### Aim of the task
Go to the line with "Screen dimensions: 514x382" in the entries below and write out every line from there through the line with "Task: Open the https://aka.ms/PSWindows link", exactly and without pictures.

(Beginning of Data for processing)

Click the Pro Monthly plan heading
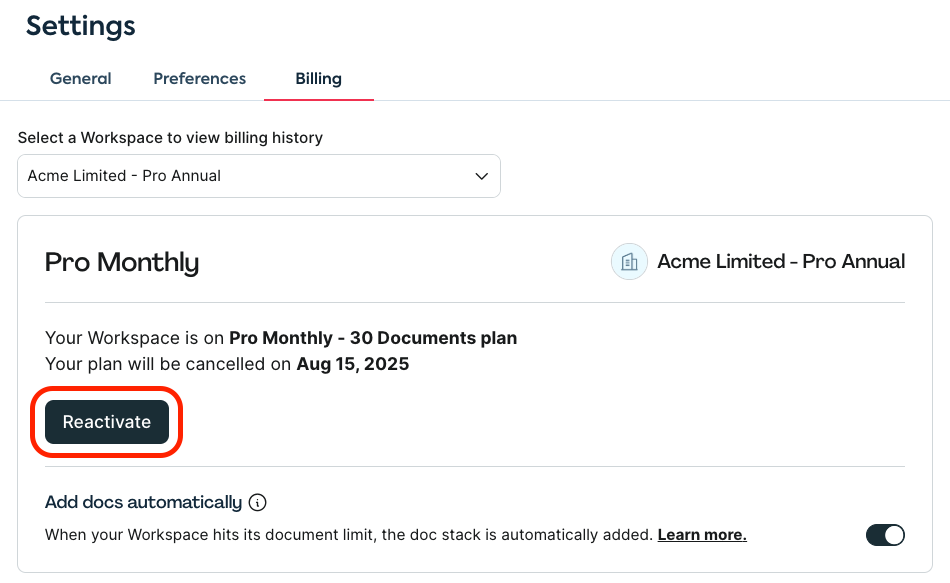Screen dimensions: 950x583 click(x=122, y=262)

(End of Data for processing)
(Beginning of Data for processing)

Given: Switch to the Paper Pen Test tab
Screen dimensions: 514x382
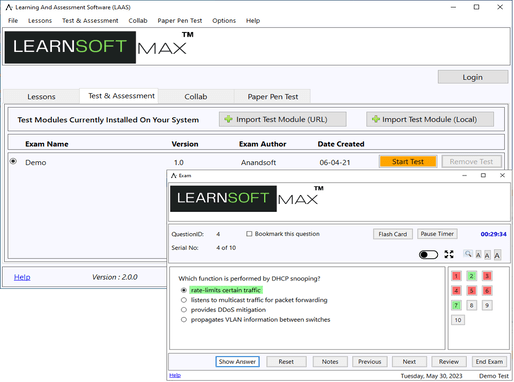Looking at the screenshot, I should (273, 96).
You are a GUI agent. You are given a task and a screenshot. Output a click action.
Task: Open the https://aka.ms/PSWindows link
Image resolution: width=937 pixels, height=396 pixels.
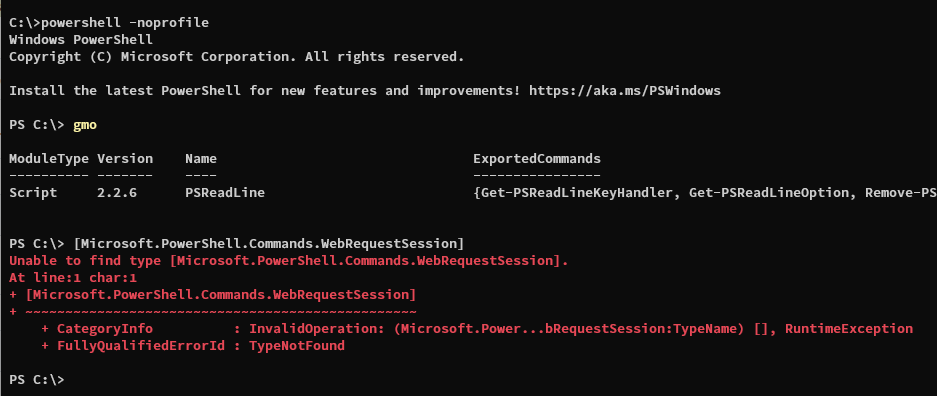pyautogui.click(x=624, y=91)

(End of Data for processing)
(Beginning of Data for processing)

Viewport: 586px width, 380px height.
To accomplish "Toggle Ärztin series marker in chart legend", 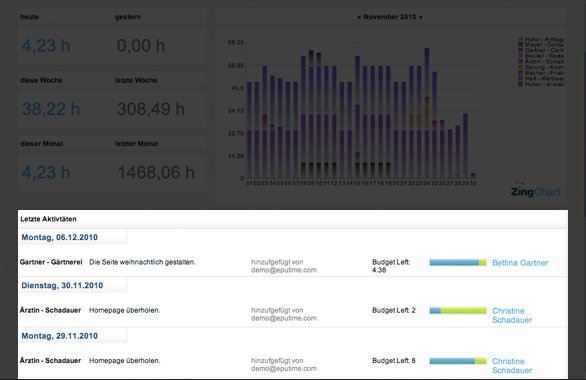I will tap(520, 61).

(End of Data for processing)

### Exercise response
Screen dimensions: 514x382
Looking at the screenshot, I should (273, 96).
You are a GUI agent. You are given a task and a screenshot. Output a click action.
Task: Open the https://aka.ms/PSWindows link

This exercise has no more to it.